↓↓↓

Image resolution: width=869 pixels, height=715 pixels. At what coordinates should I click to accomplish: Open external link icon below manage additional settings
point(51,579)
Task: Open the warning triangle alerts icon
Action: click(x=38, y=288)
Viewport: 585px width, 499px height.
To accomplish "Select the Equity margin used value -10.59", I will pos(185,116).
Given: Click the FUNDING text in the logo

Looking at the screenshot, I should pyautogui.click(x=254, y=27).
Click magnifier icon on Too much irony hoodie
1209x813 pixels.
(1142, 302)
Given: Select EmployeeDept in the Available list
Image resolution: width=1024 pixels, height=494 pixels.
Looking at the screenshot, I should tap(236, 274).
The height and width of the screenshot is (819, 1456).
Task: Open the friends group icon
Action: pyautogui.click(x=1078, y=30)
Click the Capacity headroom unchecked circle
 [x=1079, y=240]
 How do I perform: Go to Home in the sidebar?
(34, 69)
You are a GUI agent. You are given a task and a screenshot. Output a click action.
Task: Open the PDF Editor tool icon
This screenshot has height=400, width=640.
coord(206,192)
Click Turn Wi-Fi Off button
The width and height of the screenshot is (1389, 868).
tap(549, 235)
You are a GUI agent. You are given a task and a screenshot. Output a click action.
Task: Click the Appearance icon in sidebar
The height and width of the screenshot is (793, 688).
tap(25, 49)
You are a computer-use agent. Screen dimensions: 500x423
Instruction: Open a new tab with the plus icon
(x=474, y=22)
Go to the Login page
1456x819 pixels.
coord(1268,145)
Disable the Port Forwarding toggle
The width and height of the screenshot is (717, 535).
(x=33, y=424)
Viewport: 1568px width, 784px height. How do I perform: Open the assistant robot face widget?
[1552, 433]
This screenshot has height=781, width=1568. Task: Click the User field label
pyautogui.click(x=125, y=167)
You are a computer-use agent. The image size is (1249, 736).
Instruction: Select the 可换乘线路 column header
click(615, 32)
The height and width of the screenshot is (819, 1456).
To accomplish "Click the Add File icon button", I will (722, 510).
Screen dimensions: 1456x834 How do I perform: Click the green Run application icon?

↑↑↑

Convert every line of the items above into a JSON list of strings, one string per line, and leave out any blank lines.

EXPECTED ANSWER:
[
  "Image resolution: width=869 pixels, height=715 pixels. At what coordinates should I click to accomplish: Open external link icon below manage additional settings",
  "point(51,579)",
  "Task: Open the warning triangle alerts icon",
  "Action: click(x=38, y=288)",
  "Viewport: 585px width, 499px height.",
  "To accomplish \"Select the Equity margin used value -10.59\", I will pos(185,116).",
  "Given: Click the FUNDING text in the logo",
  "Looking at the screenshot, I should pyautogui.click(x=254, y=27).",
  "Click magnifier icon on Too much irony hoodie",
  "1209x813 pixels.",
  "(1142, 302)",
  "Given: Select EmployeeDept in the Available list",
  "Image resolution: width=1024 pixels, height=494 pixels.",
  "Looking at the screenshot, I should tap(236, 274).",
  "The height and width of the screenshot is (819, 1456).",
  "Task: Open the friends group icon",
  "Action: pyautogui.click(x=1078, y=30)",
  "Click the Capacity headroom unchecked circle",
  " [x=1079, y=240]",
  " How do I perform: Go to Home in the sidebar?",
  "(34, 69)",
  "You are a GUI agent. You are given a task and a screenshot. Output a click action.",
  "Task: Open the PDF Editor tool icon",
  "This screenshot has height=400, width=640.",
  "coord(206,192)",
  "Click Turn Wi-Fi Off button",
  "The width and height of the screenshot is (1389, 868).",
  "tap(549, 235)",
  "You are a GUI agent. You are given a task and a screenshot. Output a click action.",
  "Task: Click the Appearance icon in sidebar",
  "The height and width of the screenshot is (793, 688).",
  "tap(25, 49)",
  "You are a computer-use agent. Screen dimensions: 500x423",
  "Instruction: Open a new tab with the plus icon",
  "(x=474, y=22)",
  "Go to the Login page",
  "1456x819 pixels.",
  "coord(1268,145)",
  "Disable the Port Forwarding toggle",
  "The width and height of the screenshot is (717, 535).",
  "(x=33, y=424)",
  "Viewport: 1568px width, 784px height. How do I perform: Open the assistant robot face widget?",
  "[1552, 433]",
  "This screenshot has height=781, width=1568. Task: Click the User field label",
  "pyautogui.click(x=125, y=167)",
  "You are a computer-use agent. The image size is (1249, 736).",
  "Instruction: Select the 可换乘线路 column header",
  "click(615, 32)",
  "The height and width of the screenshot is (819, 1456).",
  "To accomplish \"Click the Add File icon button\", I will (722, 510).",
  "Screen dimensions: 1456x834 How do I perform: Click the green Run application icon?"
]